**Request**. Convert the lines of the entries below into a numbered list, omitting any blank lines.

**Entries on target coordinates**.
--- begin ---
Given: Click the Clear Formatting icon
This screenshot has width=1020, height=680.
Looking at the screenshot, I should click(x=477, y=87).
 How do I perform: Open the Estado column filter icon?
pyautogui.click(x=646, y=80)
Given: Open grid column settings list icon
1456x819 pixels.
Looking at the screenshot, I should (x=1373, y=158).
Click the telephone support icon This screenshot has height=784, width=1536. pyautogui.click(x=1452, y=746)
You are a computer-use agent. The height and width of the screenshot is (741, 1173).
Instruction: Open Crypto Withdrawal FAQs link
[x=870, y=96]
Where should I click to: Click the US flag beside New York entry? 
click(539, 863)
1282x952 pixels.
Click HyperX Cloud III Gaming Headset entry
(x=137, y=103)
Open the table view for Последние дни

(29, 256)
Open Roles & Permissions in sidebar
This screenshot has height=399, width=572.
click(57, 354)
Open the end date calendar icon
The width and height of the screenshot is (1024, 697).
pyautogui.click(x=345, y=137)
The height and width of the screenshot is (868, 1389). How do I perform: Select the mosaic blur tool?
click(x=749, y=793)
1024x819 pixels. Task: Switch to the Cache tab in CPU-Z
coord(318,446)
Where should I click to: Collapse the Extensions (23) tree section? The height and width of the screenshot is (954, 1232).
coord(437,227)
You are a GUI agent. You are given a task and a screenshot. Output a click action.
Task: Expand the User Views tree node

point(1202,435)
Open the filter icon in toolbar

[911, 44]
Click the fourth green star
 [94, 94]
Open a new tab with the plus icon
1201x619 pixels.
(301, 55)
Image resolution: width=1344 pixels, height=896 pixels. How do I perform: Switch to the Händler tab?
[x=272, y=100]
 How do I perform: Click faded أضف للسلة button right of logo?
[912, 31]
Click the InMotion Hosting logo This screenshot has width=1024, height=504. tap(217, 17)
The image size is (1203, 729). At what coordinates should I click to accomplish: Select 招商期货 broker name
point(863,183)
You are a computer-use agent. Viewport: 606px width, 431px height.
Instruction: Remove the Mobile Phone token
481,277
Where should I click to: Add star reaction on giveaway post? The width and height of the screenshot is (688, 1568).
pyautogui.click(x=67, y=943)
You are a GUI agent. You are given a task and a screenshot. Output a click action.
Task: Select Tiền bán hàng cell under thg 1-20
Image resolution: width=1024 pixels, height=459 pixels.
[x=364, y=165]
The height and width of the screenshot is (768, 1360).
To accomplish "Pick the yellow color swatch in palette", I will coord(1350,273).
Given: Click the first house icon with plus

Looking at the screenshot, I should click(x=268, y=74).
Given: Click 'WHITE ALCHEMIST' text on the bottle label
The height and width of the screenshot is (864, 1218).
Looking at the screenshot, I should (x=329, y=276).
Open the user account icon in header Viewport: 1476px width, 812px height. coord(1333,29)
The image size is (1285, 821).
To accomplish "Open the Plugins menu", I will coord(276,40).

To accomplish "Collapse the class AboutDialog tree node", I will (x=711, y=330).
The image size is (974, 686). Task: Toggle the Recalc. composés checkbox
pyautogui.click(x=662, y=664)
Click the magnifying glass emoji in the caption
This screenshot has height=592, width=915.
--- end ---
**Right answer**.
1. Given: Click the Clear Formatting icon
2. This screenshot has width=1020, height=680.
3. Looking at the screenshot, I should click(x=477, y=87).
4.  How do I perform: Open the Estado column filter icon?
5. pyautogui.click(x=646, y=80)
6. Given: Open grid column settings list icon
7. 1456x819 pixels.
8. Looking at the screenshot, I should (x=1373, y=158).
9. Click the telephone support icon This screenshot has height=784, width=1536. pyautogui.click(x=1452, y=746)
10. You are a computer-use agent. The height and width of the screenshot is (741, 1173).
11. Instruction: Open Crypto Withdrawal FAQs link
12. [x=870, y=96]
13. Where should I click to: Click the US flag beside New York entry? 
14. click(539, 863)
15. 1282x952 pixels.
16. Click HyperX Cloud III Gaming Headset entry
17. (x=137, y=103)
18. Open the table view for Последние дни
19. (29, 256)
20. Open Roles & Permissions in sidebar
21. This screenshot has height=399, width=572.
22. click(57, 354)
23. Open the end date calendar icon
24. The width and height of the screenshot is (1024, 697).
25. pyautogui.click(x=345, y=137)
26. The height and width of the screenshot is (868, 1389). How do I perform: Select the mosaic blur tool?
27. click(x=749, y=793)
28. 1024x819 pixels. Task: Switch to the Cache tab in CPU-Z
29. coord(318,446)
30. Where should I click to: Collapse the Extensions (23) tree section? The height and width of the screenshot is (954, 1232).
31. coord(437,227)
32. You are a GUI agent. You are given a task and a screenshot. Output a click action.
33. Task: Expand the User Views tree node
34. point(1202,435)
35. Open the filter icon in toolbar
36. [911, 44]
37. Click the fourth green star
38.  [94, 94]
39. Open a new tab with the plus icon
40. 1201x619 pixels.
41. (301, 55)
42. Image resolution: width=1344 pixels, height=896 pixels. How do I perform: Switch to the Händler tab?
43. [x=272, y=100]
44.  How do I perform: Click faded أضف للسلة button right of logo?
45. [912, 31]
46. Click the InMotion Hosting logo This screenshot has width=1024, height=504. tap(217, 17)
47. The image size is (1203, 729). At what coordinates should I click to accomplish: Select 招商期货 broker name
48. point(863,183)
49. You are a computer-use agent. Viewport: 606px width, 431px height.
50. Instruction: Remove the Mobile Phone token
51. 481,277
52. Where should I click to: Add star reaction on giveaway post? The width and height of the screenshot is (688, 1568).
53. pyautogui.click(x=67, y=943)
54. You are a GUI agent. You are given a task and a screenshot. Output a click action.
55. Task: Select Tiền bán hàng cell under thg 1-20
56. Image resolution: width=1024 pixels, height=459 pixels.
57. [x=364, y=165]
58. The height and width of the screenshot is (768, 1360).
59. To accomplish "Pick the yellow color swatch in palette", I will coord(1350,273).
60. Given: Click the first house icon with plus
61. Looking at the screenshot, I should click(x=268, y=74).
62. Given: Click 'WHITE ALCHEMIST' text on the bottle label
63. The height and width of the screenshot is (864, 1218).
64. Looking at the screenshot, I should (x=329, y=276).
65. Open the user account icon in header Viewport: 1476px width, 812px height. coord(1333,29)
66. The image size is (1285, 821).
67. To accomplish "Open the Plugins menu", I will coord(276,40).
68. To accomplish "Collapse the class AboutDialog tree node", I will (x=711, y=330).
69. The image size is (974, 686). Task: Toggle the Recalc. composés checkbox
70. pyautogui.click(x=662, y=664)
71. Click the magnifying glass emoji in the caption
72. This screenshot has height=592, width=915.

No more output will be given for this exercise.